Judicial admission is a courtroom process that helps one party from having to prove a fact. A piece of evidence is admitted by the judge, in writing, and is treated as if it is already a fact. Judicial admission has sometimes been referred to as admission in judicio, true admission, and solemn admission. In general, judicial admission is a concession by one courtroom party that a claim or defense is not false.
According to Ohio’s Supreme Court, certain of these admissions cannot be used during medical malpractice cases. What exactly does this mean for plaintiffs and defendants?
Think of it this way: your healthcare providers made a big mistake during surgery, either yours or someone else’s. Maybe your condition or injury was made worse by a mistake. Maybe a friend or loved one was inadvertently killed because of the mistake. The healthcare providers who allegedly made the mistake decide to personally apologize. Ohio’s decision means that apology is not proof that the mistake occurred, and that it cannot be used against them in court.
This was decided in the case of Stewart v. Vivian in 2017.
When Michelle Stewart tried to kill herself, healthcare providers placed her in the psychiatric unit of an Ohio hospital.
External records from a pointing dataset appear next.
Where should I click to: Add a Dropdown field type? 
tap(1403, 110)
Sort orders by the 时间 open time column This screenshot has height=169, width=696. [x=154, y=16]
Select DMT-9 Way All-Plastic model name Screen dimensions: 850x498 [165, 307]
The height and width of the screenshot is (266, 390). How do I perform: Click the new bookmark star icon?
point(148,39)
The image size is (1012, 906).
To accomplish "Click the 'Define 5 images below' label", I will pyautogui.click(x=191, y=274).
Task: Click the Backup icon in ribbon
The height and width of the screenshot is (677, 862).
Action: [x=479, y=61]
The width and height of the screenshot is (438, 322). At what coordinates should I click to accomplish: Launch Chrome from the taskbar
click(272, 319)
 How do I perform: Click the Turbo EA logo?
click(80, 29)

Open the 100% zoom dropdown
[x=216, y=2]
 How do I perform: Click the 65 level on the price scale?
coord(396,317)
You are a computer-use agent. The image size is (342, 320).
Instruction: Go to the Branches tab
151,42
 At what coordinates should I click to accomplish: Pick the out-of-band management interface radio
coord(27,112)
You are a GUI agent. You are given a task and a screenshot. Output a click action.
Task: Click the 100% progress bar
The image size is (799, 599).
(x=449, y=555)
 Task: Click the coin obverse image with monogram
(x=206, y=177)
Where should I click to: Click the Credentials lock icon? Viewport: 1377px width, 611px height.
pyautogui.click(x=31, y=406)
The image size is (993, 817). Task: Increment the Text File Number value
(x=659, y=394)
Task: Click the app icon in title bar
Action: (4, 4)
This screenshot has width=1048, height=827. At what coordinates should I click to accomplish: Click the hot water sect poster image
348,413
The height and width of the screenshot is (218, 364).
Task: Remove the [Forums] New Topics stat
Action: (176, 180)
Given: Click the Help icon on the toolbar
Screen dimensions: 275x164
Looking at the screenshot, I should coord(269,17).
She was in the care of Rodney Vivian, who had decided that Stewart should be checked on at least once every fifteen minutes. Only a day later, Stewart’s husband, Dennis, arrived for a visit to find her hanging unconscious. Stewart succumbed to the second suicide attempt days later.
Subsequently, Vivian made expressions of condolence to Dennis, and Dennis tried to use that as an admission of guilt in court after he sued the hospital. It didn’t work. The Ohio court ruled against him, but an appellate court heard his case and ruled in his favor. And it turned out that there were conflicting cases already in the pipeline. Because of this, the case was turned over to the Supreme Court, where it was finally dismissed yet again.
Chief Justice Maureen O’Connor described the potential consequences that the ruling may have on medical malpractice cases and many others. She did not agree that “the statute must be rigidly construed to cover only those statements including the words ‘I apologize’ or ‘I sympathize.’”
She wrote, “A health-care provider could render any statement inadmissible simply by affirming a subjective intent to apologize or to console.”
In other words, incriminating statements made by hospitals or healthcare staff could, in the future, be deemed inadmissible if the hospital’s defense attorneys can convince a judge or jury that they implied condolence or apology — which would be a dangerous precedent indeed.